Tuvieron que venir a recordarnos que perdimos una guerra en la que quienes luchaban eran nuestros fantasmas contra el pasado.
Llegaron más pronto que tarde, hace
unos años, venían de caer en la cuenta de que derrotar a la Institución Libre
de Enseñanza había sido la gran obra de los suyos.
Los suyos. Esa es su fuerza. Sus
suyos. Unos suyos que siempre estrangulan a los nuestros, porque los nuestros
solamente existen en las novelas y en los libros de Historia, en las canciones
y en las películas, en el arte que nada más imita al arte.

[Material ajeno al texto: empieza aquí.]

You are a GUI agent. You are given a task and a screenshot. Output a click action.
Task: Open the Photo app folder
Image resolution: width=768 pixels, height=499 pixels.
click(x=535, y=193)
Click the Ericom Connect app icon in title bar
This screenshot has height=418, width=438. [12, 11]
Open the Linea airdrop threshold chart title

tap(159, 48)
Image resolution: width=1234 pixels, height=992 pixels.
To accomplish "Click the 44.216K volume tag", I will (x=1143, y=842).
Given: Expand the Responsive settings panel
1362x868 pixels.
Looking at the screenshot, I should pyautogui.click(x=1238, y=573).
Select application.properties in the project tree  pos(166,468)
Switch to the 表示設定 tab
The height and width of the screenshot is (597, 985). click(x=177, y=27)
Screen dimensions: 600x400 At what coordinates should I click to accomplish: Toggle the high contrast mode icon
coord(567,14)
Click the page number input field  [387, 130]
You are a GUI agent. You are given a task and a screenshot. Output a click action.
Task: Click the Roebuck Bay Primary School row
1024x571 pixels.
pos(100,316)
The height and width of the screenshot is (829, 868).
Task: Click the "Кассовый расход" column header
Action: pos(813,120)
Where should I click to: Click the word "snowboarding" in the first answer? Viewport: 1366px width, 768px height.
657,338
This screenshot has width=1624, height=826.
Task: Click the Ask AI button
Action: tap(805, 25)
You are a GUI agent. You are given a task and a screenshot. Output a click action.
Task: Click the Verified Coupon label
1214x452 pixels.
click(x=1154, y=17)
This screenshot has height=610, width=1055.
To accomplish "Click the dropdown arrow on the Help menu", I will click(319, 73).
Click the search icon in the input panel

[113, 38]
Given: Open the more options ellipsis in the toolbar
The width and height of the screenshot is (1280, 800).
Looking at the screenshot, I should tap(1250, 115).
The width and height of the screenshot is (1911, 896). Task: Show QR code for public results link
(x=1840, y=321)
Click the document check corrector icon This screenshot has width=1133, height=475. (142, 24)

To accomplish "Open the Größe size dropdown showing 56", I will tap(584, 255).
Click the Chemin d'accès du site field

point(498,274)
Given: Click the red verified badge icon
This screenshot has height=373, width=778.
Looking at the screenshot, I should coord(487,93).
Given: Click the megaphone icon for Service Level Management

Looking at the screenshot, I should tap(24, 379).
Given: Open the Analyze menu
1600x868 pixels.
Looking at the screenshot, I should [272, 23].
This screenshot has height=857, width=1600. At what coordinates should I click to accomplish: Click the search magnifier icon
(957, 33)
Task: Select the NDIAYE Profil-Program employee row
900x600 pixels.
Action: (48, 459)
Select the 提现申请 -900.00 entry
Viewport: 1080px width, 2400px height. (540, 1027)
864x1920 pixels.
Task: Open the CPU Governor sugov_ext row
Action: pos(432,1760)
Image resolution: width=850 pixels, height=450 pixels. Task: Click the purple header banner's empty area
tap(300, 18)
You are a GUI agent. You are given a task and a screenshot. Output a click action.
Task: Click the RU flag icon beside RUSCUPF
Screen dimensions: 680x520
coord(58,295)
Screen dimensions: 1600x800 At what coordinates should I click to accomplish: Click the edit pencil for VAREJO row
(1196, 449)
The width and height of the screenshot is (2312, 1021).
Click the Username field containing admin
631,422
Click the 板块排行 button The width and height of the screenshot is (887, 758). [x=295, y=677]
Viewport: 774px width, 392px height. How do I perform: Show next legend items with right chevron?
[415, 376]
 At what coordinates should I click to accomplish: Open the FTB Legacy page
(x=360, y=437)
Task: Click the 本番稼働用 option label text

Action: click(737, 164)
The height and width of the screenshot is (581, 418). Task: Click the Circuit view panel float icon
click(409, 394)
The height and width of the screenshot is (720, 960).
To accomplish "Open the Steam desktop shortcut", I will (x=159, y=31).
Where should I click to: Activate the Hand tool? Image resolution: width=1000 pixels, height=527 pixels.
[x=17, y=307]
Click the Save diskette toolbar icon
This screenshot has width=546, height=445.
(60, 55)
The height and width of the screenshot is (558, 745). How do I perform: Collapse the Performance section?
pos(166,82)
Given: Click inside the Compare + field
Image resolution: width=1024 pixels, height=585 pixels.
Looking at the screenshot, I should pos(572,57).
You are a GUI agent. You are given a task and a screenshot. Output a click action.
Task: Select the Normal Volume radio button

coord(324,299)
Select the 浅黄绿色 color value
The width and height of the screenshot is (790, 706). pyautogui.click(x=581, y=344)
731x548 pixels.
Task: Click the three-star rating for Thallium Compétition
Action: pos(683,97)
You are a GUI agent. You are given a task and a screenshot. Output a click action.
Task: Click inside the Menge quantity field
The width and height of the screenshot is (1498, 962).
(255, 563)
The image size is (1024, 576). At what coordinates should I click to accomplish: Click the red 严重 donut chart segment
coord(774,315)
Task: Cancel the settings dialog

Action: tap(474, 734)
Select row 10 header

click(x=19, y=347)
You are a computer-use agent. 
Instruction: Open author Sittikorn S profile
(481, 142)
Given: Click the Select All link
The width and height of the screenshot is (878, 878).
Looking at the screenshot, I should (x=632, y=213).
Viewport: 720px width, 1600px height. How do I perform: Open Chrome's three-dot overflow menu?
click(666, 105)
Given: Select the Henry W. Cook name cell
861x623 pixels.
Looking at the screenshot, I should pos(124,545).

El asunto es que están aquí, a las puertas. Dentro. No se les tuvo por bárbaros y
así nos ha ido a los que creíamos haber hecho ya todo el trabajo para que la
humanidad tuviera algo de lo que enorgullecerse.
Ya
no necesitan ganar una guerra, les basta con robarnos el fuego de la palabra libertad y dejar reducida a la noble
palabra democracia a los escombros
sobre los que ciscarse.
Cada vez más energúmenos hacen oídos sordos al futuro que estaba a punto de llegar y se creen todas y cada una de las sandeces que han inventado para explicar el fracaso de quienes estábamos lavando el mundo.
Eso sí, hay que inventar otra
palabra. La palabra fascismo se queda
pequeña para precisar toda la estulticia escondida tras un miedo inventado que
únicamente les sirve de excusa para odiar con todas las ganas de que son
capaces quienes solamente saben odiar.
Por cierto, aquella guerra no
enfrentó a nadie. Aquella gente solamente era gente. Gente que se defendía de
otra gente. Gente que mataba a la gente que mataba. Gente que luchaba contra
gente que no quería a la gente.
Ahora, estos desalmados enamorados de
los tiburones no necesitan una guerra, ya digo, ni tan siquiera armas. Les
basta la libertad y la democracia.
Como
escribiera Roberto H. Rodríguez, “es su naturaleza, para ser felices necesitan
causar daño y sentirse intocables”.
Hablo de España. Pero ahí fuera también hace frío. Que tengan cuidado también, ahí fuera.